We Westerners--Americans in particular, but most Western Europeans and Anglosphere members--have lived in relative security and prosperity for at least two generations. It's tempting for us to look at the world immediately around us and say, "we've arrived." One occasionally hears phrases such as "The End of History" bandied about. When we read history, we read of the terrible conditions that existed in times prior to our own, when whole continents were ravaged by wars; when succession crises could arise literally overnight and throw entire empires into disarray; when infectious diseases were common and famines were semi-common. And we blithely think to ourselves, "I'm really glad we didn't live then." But we just assume that these problems belong to the past. We figure we don't deserve to have to deal with famines or infections diseases; we've fixed those problems. The very thought of hostile armies tromping across our lands seems like geek fantasy--nothing to take seriously, since it's been well over a century since anything like that has happened here in America. We start worrying about things way up Maslow's Hierarchy of Needs, but we tend to take the bottom layers of this Hierarchy for granted.
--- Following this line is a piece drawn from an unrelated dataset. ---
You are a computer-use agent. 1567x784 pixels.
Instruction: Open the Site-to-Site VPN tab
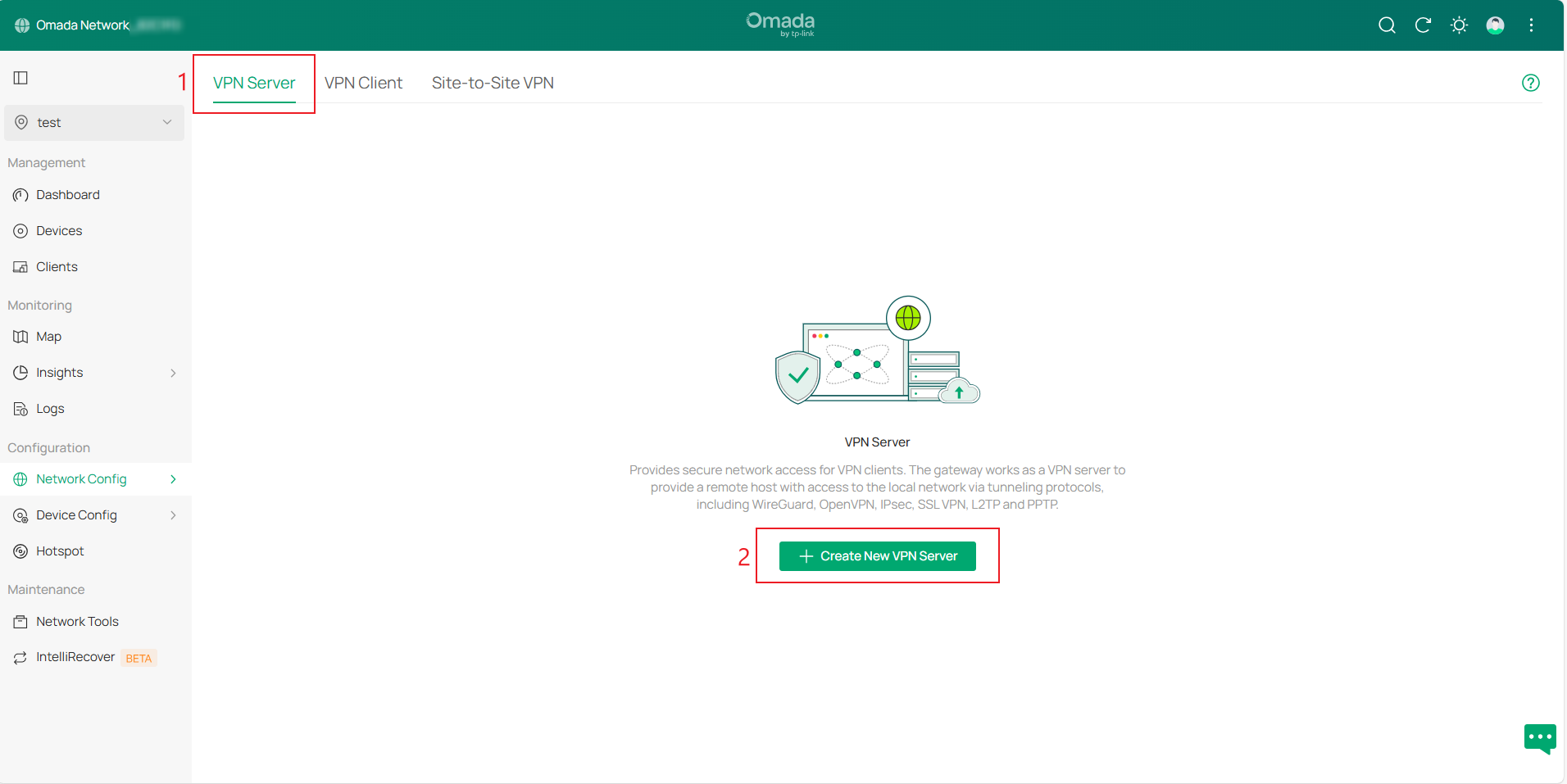coord(493,82)
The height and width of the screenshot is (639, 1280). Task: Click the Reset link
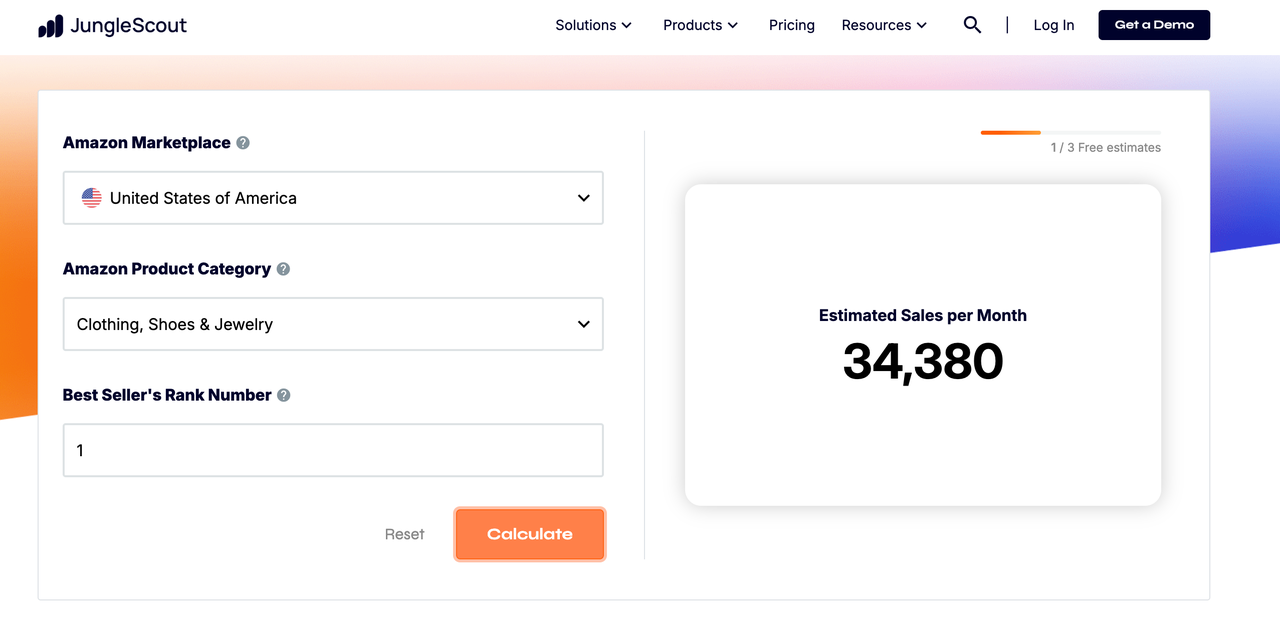click(405, 534)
We only have the luxury of taking these bottom layers for granted because the people who came before us faced these problems head-on and came up with workable solutions. Our generation is not exempt from the laws of history, though, and there's nothing to keep these problems from coming back with a vengeance, except our own vigilance. Likewise, Americans have enjoyed liberties nearly unprecedented in human history, and we often take them for granted; but this is only because the drafters of the constitution didn't take them for granted. And if we want to pass on our liberties to the next generation, we don't actually have the luxury of taking them for granted. We have a responsibility to understand just how it is that our Constitution is designed to preserve our liberties, and recognize and oppose any scheme that tries to trade us attractive policy goodies in exchange for a weakening of any restriction on governmental power.